▶ **What to work on**
Please output the following records verbatim, line for line.

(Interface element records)

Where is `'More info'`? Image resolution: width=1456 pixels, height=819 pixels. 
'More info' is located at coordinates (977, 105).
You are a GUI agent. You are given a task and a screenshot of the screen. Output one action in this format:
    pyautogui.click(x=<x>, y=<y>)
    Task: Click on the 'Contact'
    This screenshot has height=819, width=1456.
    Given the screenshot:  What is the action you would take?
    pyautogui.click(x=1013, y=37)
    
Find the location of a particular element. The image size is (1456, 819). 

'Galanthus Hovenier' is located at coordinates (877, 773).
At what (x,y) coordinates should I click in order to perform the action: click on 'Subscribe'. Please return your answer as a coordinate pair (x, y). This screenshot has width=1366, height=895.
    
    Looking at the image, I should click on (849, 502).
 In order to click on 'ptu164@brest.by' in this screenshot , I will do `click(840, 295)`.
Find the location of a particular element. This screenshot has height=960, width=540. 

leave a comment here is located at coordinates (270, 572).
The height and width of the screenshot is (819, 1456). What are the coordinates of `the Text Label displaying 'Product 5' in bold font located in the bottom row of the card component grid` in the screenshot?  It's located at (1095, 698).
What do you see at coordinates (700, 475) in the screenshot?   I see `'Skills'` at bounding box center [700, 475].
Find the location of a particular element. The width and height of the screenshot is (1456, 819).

▶ **Solved exercise**
Where is `'More info'`? Image resolution: width=1456 pixels, height=819 pixels. 
'More info' is located at coordinates (977, 105).
You are a GUI agent. You are given a task and a screenshot of the screen. Output one action in this format:
    pyautogui.click(x=<x>, y=<y>)
    Task: Click on the 'Contact'
    This screenshot has height=819, width=1456.
    Given the screenshot:  What is the action you would take?
    pyautogui.click(x=1013, y=37)
    
Find the location of a particular element. The image size is (1456, 819). 

'Galanthus Hovenier' is located at coordinates (877, 773).
At what (x,y) coordinates should I click in order to perform the action: click on 'Subscribe'. Please return your answer as a coordinate pair (x, y). This screenshot has width=1366, height=895.
    
    Looking at the image, I should click on (849, 502).
 In order to click on 'ptu164@brest.by' in this screenshot , I will do `click(840, 295)`.
Find the location of a particular element. This screenshot has height=960, width=540. 

leave a comment here is located at coordinates (270, 572).
The height and width of the screenshot is (819, 1456). What are the coordinates of `the Text Label displaying 'Product 5' in bold font located in the bottom row of the card component grid` in the screenshot?  It's located at (1095, 698).
What do you see at coordinates (700, 475) in the screenshot?   I see `'Skills'` at bounding box center [700, 475].
Find the location of a particular element. The width and height of the screenshot is (1456, 819).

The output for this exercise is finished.